§ **Aim of the exercise**
Repeat the entries below in full, with every character unchanged.

Collected data:
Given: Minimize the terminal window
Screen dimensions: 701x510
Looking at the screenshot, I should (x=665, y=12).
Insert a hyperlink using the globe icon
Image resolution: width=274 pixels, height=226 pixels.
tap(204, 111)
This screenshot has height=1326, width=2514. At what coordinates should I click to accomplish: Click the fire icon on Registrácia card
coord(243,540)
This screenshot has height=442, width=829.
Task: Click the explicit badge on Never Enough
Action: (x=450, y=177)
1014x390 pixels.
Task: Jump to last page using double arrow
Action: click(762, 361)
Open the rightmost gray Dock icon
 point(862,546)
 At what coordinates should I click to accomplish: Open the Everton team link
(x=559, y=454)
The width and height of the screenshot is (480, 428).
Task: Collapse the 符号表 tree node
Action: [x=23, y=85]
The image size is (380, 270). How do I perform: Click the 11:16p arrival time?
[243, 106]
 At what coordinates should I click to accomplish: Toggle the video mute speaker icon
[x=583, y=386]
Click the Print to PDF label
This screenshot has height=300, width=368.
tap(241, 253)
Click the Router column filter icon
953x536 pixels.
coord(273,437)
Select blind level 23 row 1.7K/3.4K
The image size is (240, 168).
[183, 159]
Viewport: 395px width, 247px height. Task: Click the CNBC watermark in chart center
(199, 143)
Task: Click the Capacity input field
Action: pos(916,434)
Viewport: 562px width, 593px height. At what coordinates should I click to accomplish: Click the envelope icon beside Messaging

§ **Solution**
Given: Minimize the terminal window
Screen dimensions: 701x510
Looking at the screenshot, I should (x=665, y=12).
Insert a hyperlink using the globe icon
Image resolution: width=274 pixels, height=226 pixels.
tap(204, 111)
This screenshot has height=1326, width=2514. At what coordinates should I click to accomplish: Click the fire icon on Registrácia card
coord(243,540)
This screenshot has height=442, width=829.
Task: Click the explicit badge on Never Enough
Action: (x=450, y=177)
1014x390 pixels.
Task: Jump to last page using double arrow
Action: click(762, 361)
Open the rightmost gray Dock icon
 point(862,546)
 At what coordinates should I click to accomplish: Open the Everton team link
(x=559, y=454)
The width and height of the screenshot is (480, 428).
Task: Collapse the 符号表 tree node
Action: [x=23, y=85]
The image size is (380, 270). How do I perform: Click the 11:16p arrival time?
[243, 106]
 At what coordinates should I click to accomplish: Toggle the video mute speaker icon
[x=583, y=386]
Click the Print to PDF label
This screenshot has height=300, width=368.
tap(241, 253)
Click the Router column filter icon
953x536 pixels.
coord(273,437)
Select blind level 23 row 1.7K/3.4K
The image size is (240, 168).
[183, 159]
Viewport: 395px width, 247px height. Task: Click the CNBC watermark in chart center
(199, 143)
Task: Click the Capacity input field
Action: pos(916,434)
Viewport: 562px width, 593px height. At what coordinates should I click to accomplish: Click the envelope icon beside Messaging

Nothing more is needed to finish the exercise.